# Exercise directions:
Print the rows below verbatim.

# Record list:

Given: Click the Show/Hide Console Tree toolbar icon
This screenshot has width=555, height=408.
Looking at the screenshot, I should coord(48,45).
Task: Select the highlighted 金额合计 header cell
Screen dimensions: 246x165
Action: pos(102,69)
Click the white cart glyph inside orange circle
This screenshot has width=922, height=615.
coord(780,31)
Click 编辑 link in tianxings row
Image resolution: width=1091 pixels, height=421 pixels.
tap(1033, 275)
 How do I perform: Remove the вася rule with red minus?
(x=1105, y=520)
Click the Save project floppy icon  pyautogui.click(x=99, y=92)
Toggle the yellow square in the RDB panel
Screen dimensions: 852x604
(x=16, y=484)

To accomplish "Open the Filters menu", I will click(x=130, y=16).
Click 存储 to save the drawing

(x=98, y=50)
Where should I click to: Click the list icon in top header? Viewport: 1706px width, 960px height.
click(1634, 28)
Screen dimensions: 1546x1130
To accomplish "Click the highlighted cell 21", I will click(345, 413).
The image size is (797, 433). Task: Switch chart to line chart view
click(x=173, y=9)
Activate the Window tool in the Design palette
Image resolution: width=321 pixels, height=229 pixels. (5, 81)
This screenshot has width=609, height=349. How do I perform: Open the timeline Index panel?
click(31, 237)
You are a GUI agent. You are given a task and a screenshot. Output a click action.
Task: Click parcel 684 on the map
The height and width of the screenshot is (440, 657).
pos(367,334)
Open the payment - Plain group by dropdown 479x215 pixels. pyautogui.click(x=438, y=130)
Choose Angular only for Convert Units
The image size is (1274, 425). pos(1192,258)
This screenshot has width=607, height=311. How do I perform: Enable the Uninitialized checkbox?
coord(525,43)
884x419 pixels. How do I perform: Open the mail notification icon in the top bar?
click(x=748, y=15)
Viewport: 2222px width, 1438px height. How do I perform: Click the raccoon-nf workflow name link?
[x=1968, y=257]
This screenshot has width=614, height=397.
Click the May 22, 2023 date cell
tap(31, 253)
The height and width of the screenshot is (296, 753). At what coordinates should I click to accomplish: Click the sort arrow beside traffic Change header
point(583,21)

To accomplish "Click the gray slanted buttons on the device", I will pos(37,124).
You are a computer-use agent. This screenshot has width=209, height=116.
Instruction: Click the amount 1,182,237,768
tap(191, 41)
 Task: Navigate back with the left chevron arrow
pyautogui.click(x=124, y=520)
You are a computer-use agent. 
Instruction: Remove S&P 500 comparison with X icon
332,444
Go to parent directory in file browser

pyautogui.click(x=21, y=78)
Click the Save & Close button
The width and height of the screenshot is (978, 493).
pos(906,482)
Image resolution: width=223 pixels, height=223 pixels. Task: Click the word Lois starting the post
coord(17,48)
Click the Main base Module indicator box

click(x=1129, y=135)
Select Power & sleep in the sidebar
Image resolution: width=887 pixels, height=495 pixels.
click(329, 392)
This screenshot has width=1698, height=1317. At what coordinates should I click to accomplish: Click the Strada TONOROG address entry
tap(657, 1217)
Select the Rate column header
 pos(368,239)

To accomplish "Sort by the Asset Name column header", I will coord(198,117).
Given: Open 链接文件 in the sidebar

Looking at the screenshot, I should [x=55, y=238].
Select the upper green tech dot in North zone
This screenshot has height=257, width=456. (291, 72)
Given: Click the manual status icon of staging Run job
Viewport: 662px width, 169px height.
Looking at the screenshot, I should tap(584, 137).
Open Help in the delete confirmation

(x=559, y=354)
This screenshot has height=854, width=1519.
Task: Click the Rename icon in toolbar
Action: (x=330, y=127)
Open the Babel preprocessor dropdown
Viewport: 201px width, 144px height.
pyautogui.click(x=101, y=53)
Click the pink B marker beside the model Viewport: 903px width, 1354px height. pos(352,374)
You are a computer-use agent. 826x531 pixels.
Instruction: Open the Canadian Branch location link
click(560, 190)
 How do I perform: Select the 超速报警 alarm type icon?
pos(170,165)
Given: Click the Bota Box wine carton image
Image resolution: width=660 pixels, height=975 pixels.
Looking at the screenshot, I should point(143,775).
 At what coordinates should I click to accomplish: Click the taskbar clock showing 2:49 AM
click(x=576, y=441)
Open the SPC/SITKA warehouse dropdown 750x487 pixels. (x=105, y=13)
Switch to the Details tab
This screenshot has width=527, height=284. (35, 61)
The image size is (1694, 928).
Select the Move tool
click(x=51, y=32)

# Output for this exercise:
Given: Click the Show/Hide Console Tree toolbar icon
This screenshot has width=555, height=408.
Looking at the screenshot, I should coord(48,45).
Task: Select the highlighted 金额合计 header cell
Screen dimensions: 246x165
Action: pos(102,69)
Click the white cart glyph inside orange circle
This screenshot has width=922, height=615.
coord(780,31)
Click 编辑 link in tianxings row
Image resolution: width=1091 pixels, height=421 pixels.
tap(1033, 275)
 How do I perform: Remove the вася rule with red minus?
(x=1105, y=520)
Click the Save project floppy icon  pyautogui.click(x=99, y=92)
Toggle the yellow square in the RDB panel
Screen dimensions: 852x604
(x=16, y=484)

To accomplish "Open the Filters menu", I will click(x=130, y=16).
Click 存储 to save the drawing

(x=98, y=50)
Where should I click to: Click the list icon in top header? Viewport: 1706px width, 960px height.
click(1634, 28)
Screen dimensions: 1546x1130
To accomplish "Click the highlighted cell 21", I will click(345, 413).
The image size is (797, 433). Task: Switch chart to line chart view
click(x=173, y=9)
Activate the Window tool in the Design palette
Image resolution: width=321 pixels, height=229 pixels. (5, 81)
This screenshot has width=609, height=349. How do I perform: Open the timeline Index panel?
click(31, 237)
You are a GUI agent. You are given a task and a screenshot. Output a click action.
Task: Click parcel 684 on the map
The height and width of the screenshot is (440, 657).
pos(367,334)
Open the payment - Plain group by dropdown 479x215 pixels. pyautogui.click(x=438, y=130)
Choose Angular only for Convert Units
The image size is (1274, 425). pos(1192,258)
This screenshot has width=607, height=311. How do I perform: Enable the Uninitialized checkbox?
coord(525,43)
884x419 pixels. How do I perform: Open the mail notification icon in the top bar?
click(x=748, y=15)
Viewport: 2222px width, 1438px height. How do I perform: Click the raccoon-nf workflow name link?
[x=1968, y=257]
This screenshot has width=614, height=397.
Click the May 22, 2023 date cell
tap(31, 253)
The height and width of the screenshot is (296, 753). At what coordinates should I click to accomplish: Click the sort arrow beside traffic Change header
point(583,21)

To accomplish "Click the gray slanted buttons on the device", I will pos(37,124).
You are a computer-use agent. This screenshot has width=209, height=116.
Instruction: Click the amount 1,182,237,768
tap(191, 41)
 Task: Navigate back with the left chevron arrow
pyautogui.click(x=124, y=520)
You are a computer-use agent. 
Instruction: Remove S&P 500 comparison with X icon
332,444
Go to parent directory in file browser

pyautogui.click(x=21, y=78)
Click the Save & Close button
The width and height of the screenshot is (978, 493).
pos(906,482)
Image resolution: width=223 pixels, height=223 pixels. Task: Click the word Lois starting the post
coord(17,48)
Click the Main base Module indicator box

click(x=1129, y=135)
Select Power & sleep in the sidebar
Image resolution: width=887 pixels, height=495 pixels.
click(329, 392)
This screenshot has width=1698, height=1317. At what coordinates should I click to accomplish: Click the Strada TONOROG address entry
tap(657, 1217)
Select the Rate column header
 pos(368,239)

To accomplish "Sort by the Asset Name column header", I will coord(198,117).
Given: Open 链接文件 in the sidebar

Looking at the screenshot, I should [x=55, y=238].
Select the upper green tech dot in North zone
This screenshot has height=257, width=456. (291, 72)
Given: Click the manual status icon of staging Run job
Viewport: 662px width, 169px height.
Looking at the screenshot, I should tap(584, 137).
Open Help in the delete confirmation

(x=559, y=354)
This screenshot has height=854, width=1519.
Task: Click the Rename icon in toolbar
Action: (x=330, y=127)
Open the Babel preprocessor dropdown
Viewport: 201px width, 144px height.
pyautogui.click(x=101, y=53)
Click the pink B marker beside the model Viewport: 903px width, 1354px height. pos(352,374)
You are a computer-use agent. 826x531 pixels.
Instruction: Open the Canadian Branch location link
click(560, 190)
 How do I perform: Select the 超速报警 alarm type icon?
pos(170,165)
Given: Click the Bota Box wine carton image
Image resolution: width=660 pixels, height=975 pixels.
Looking at the screenshot, I should point(143,775).
 At what coordinates should I click to accomplish: Click the taskbar clock showing 2:49 AM
click(x=576, y=441)
Open the SPC/SITKA warehouse dropdown 750x487 pixels. (x=105, y=13)
Switch to the Details tab
This screenshot has width=527, height=284. (35, 61)
The image size is (1694, 928).
Select the Move tool
click(x=51, y=32)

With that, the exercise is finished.